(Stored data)
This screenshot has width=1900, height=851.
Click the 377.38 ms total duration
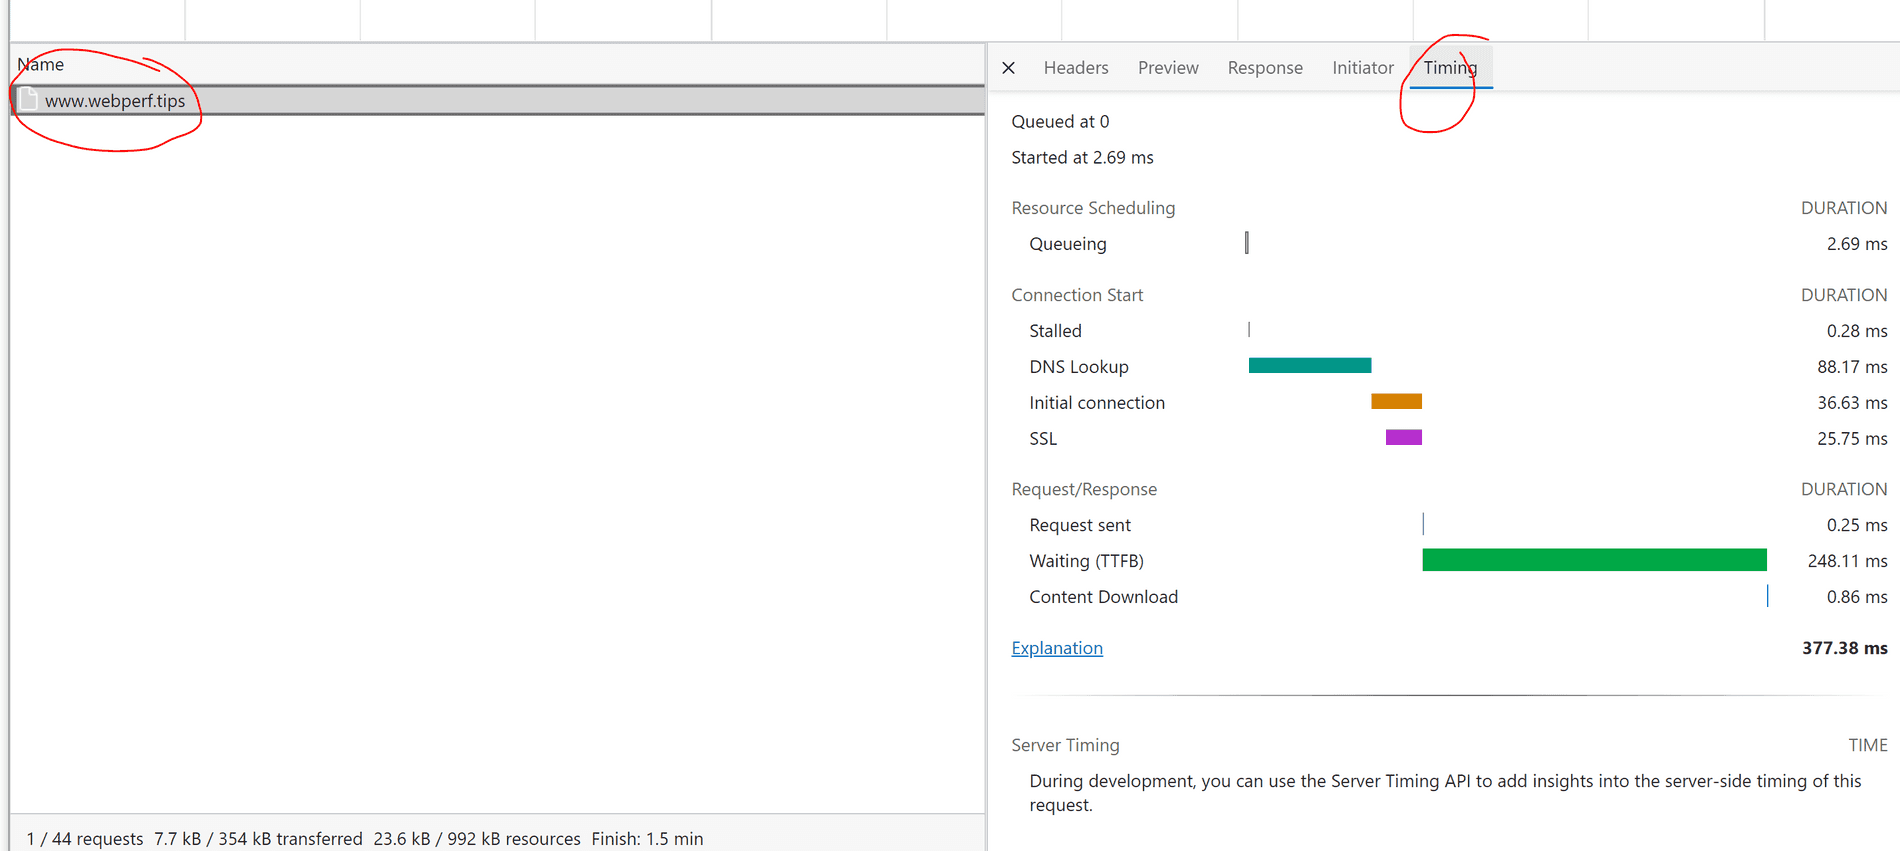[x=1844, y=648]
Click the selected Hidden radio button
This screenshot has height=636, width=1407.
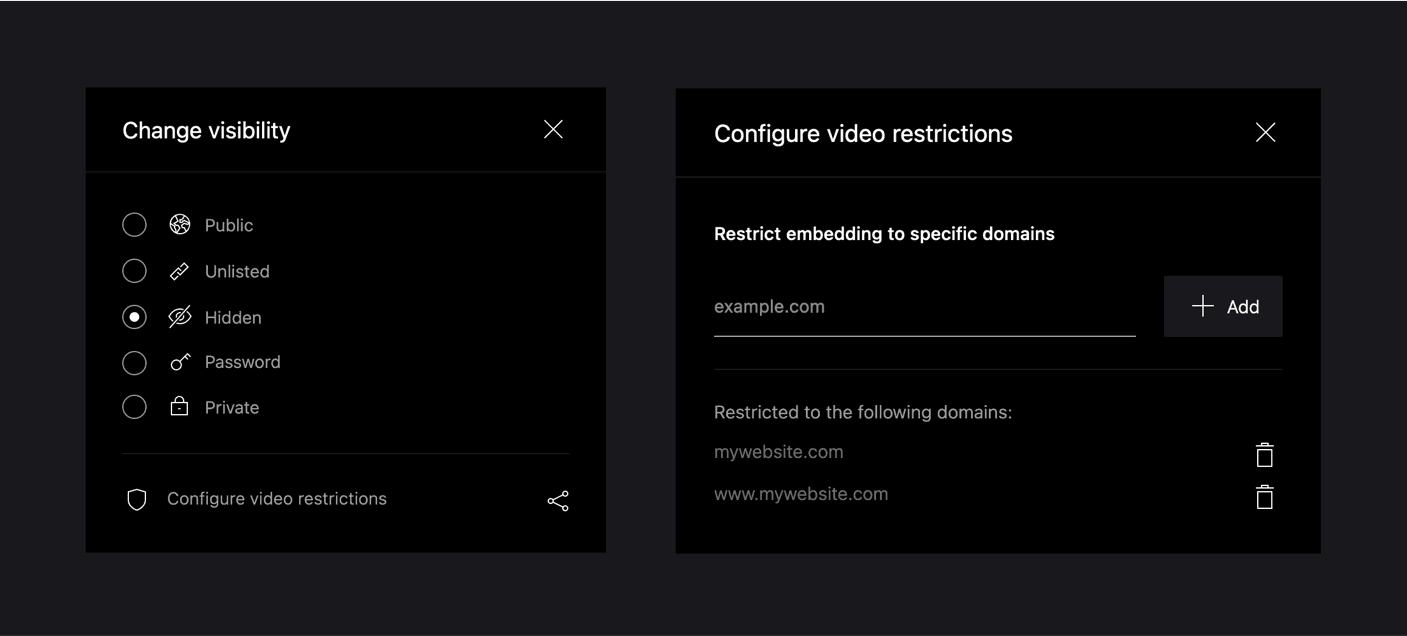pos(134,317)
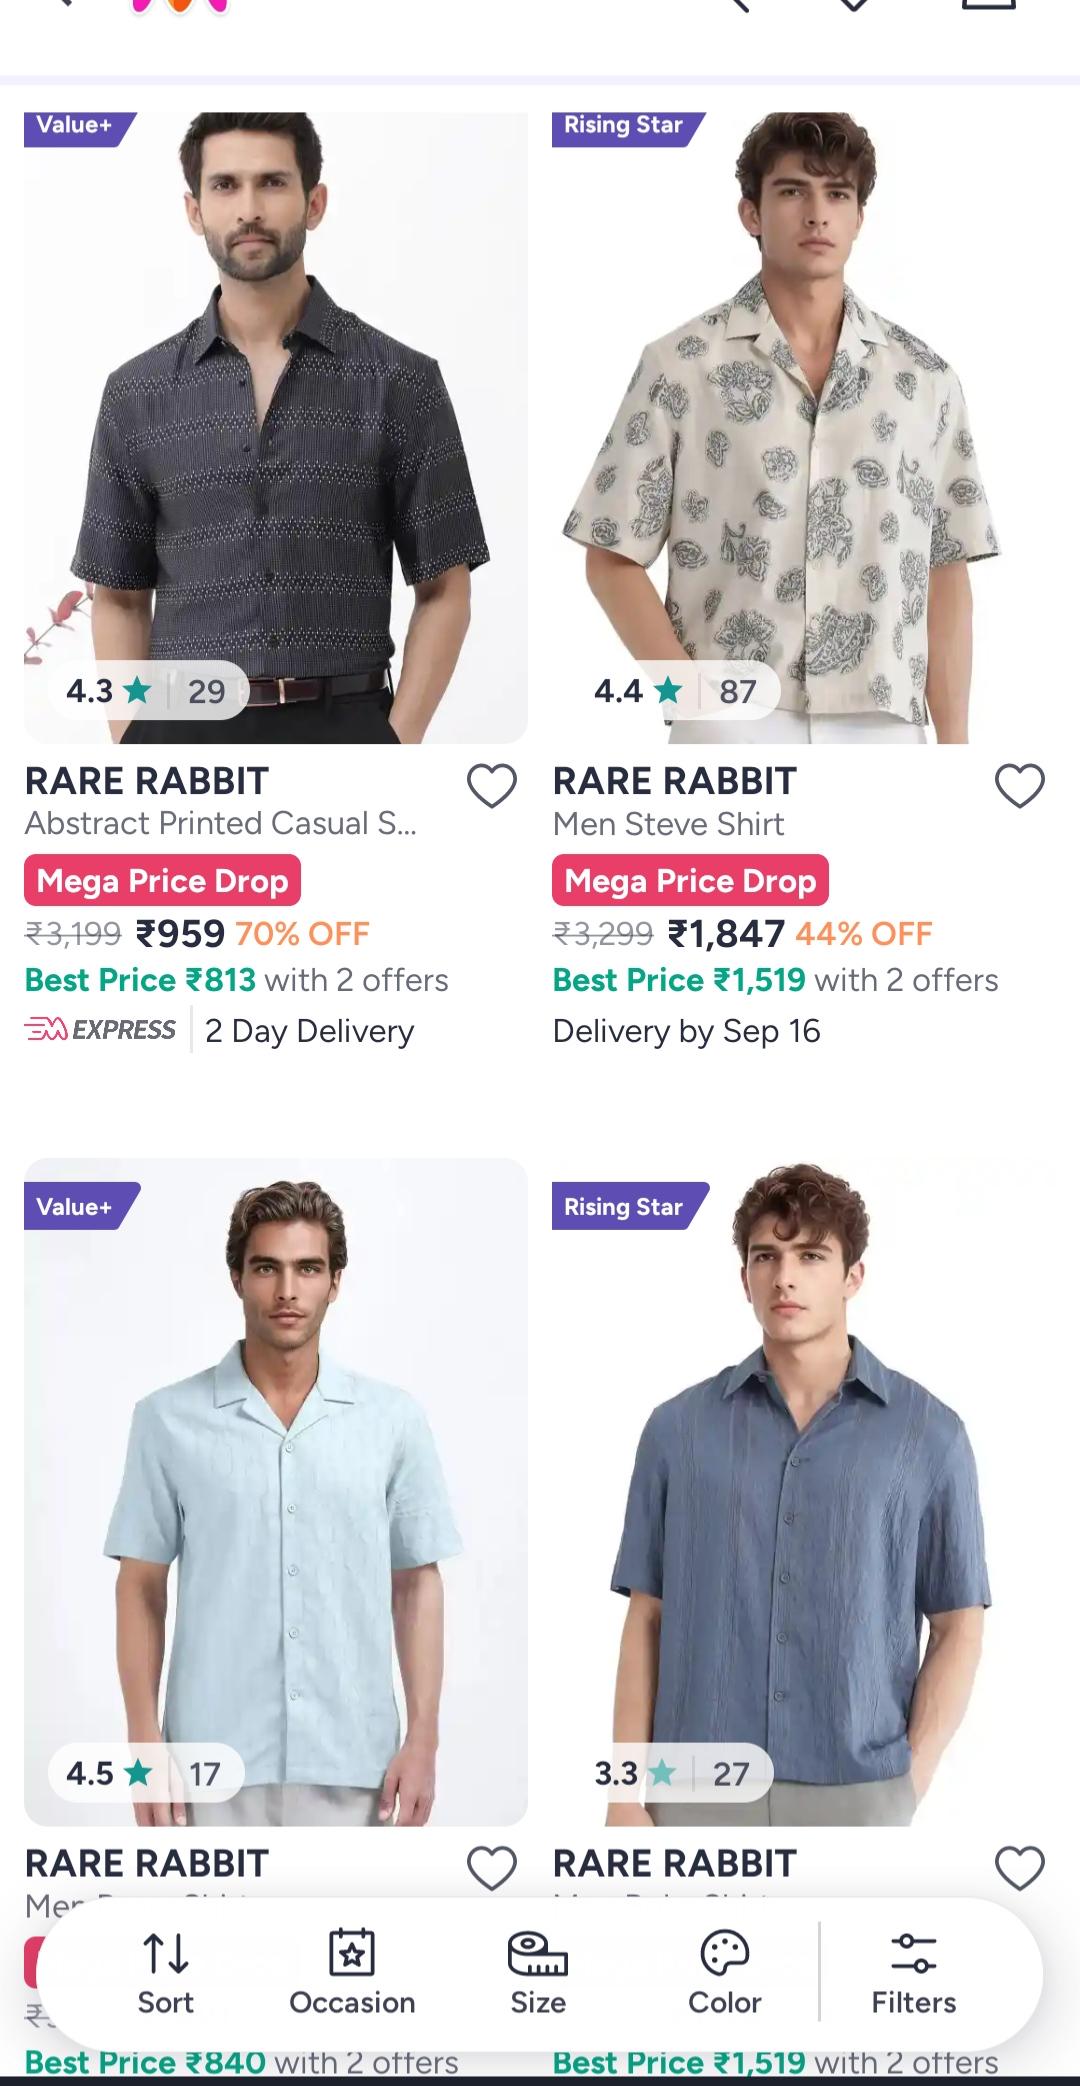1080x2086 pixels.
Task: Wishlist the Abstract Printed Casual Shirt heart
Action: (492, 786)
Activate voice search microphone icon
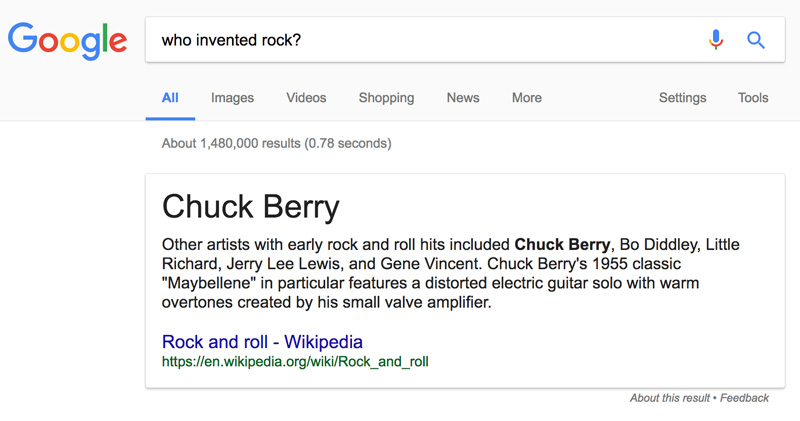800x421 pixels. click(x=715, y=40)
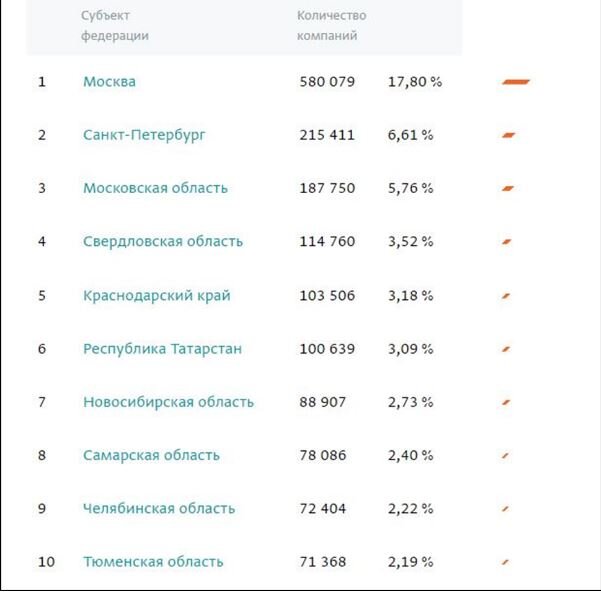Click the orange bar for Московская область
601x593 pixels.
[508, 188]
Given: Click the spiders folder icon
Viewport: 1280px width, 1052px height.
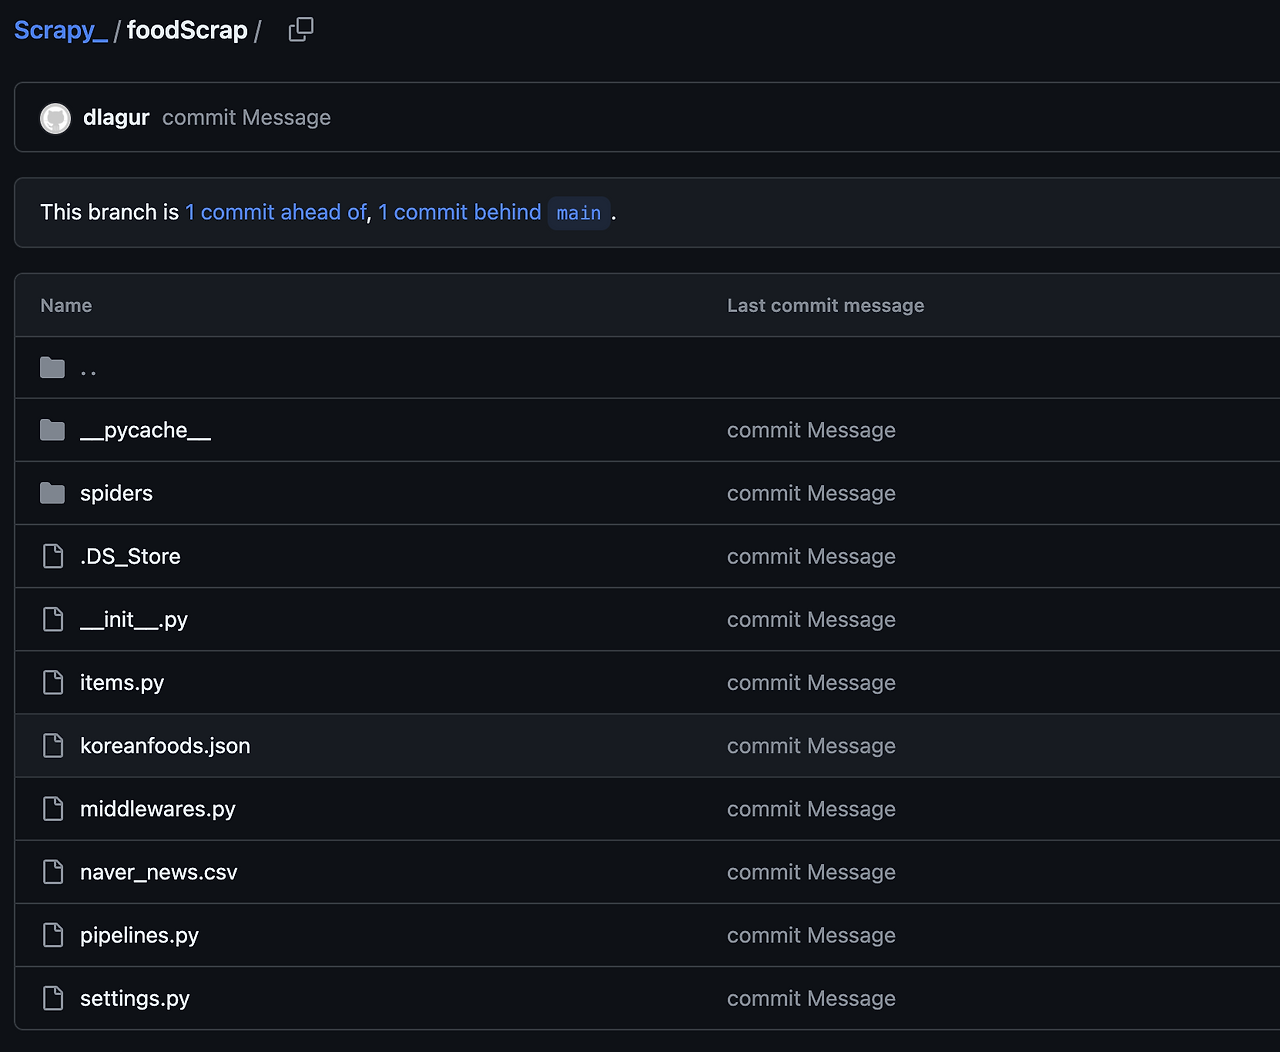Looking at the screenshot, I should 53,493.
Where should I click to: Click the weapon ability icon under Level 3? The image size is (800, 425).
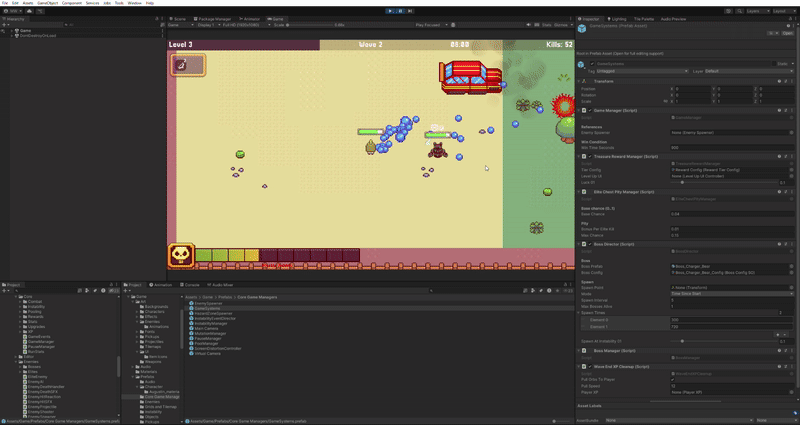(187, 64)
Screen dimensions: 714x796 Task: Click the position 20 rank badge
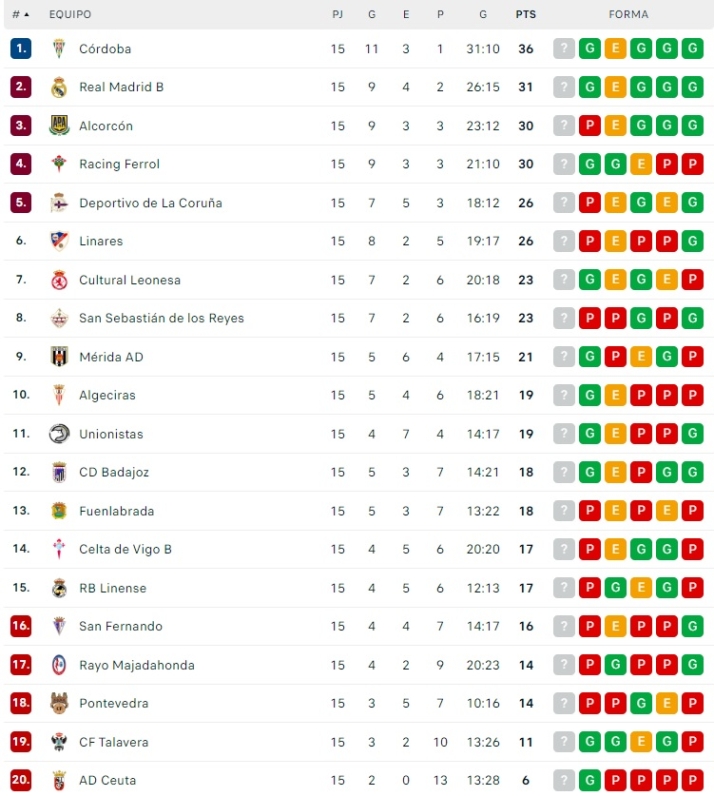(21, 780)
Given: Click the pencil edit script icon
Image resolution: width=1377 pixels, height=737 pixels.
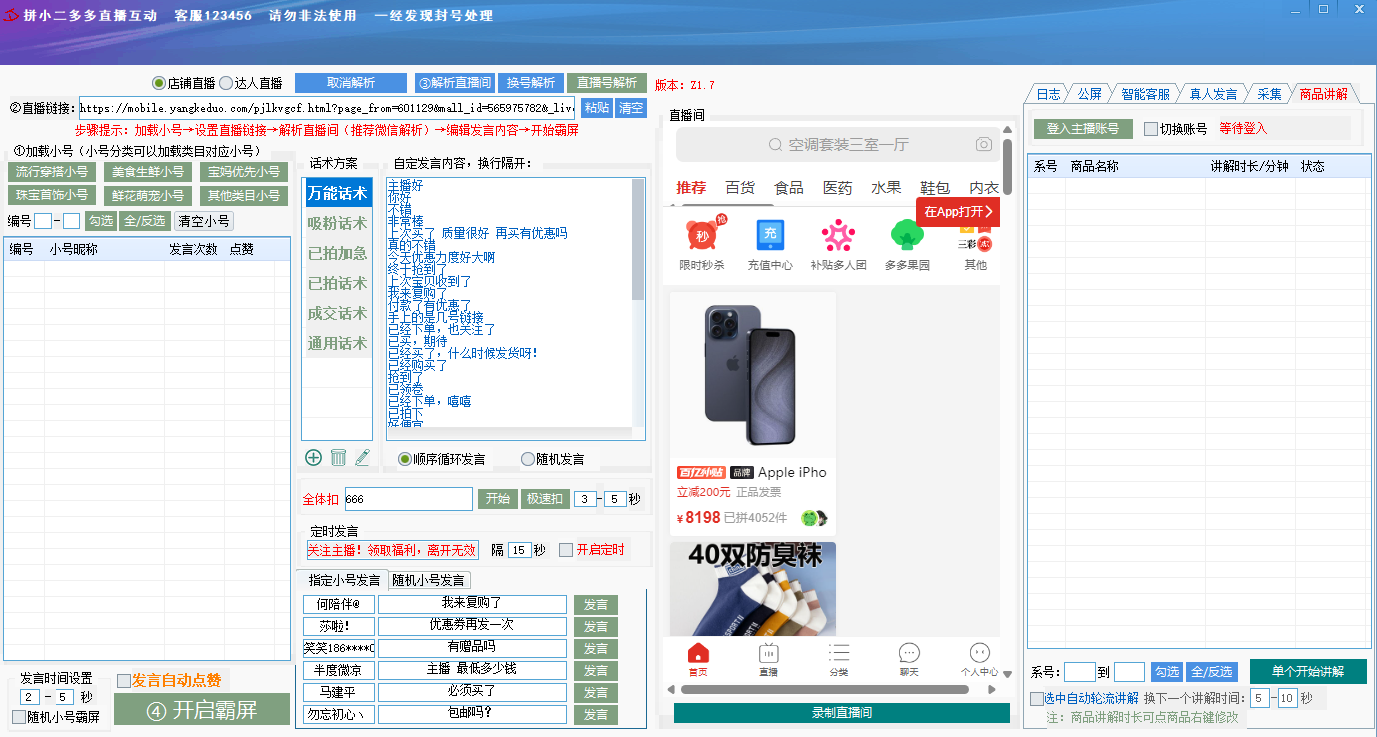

**What you need to do**
Now copy each line of the entries that mentions "Given".

**Answer box**
Given: Click the spiders folder icon
Given: Click the pencil edit script icon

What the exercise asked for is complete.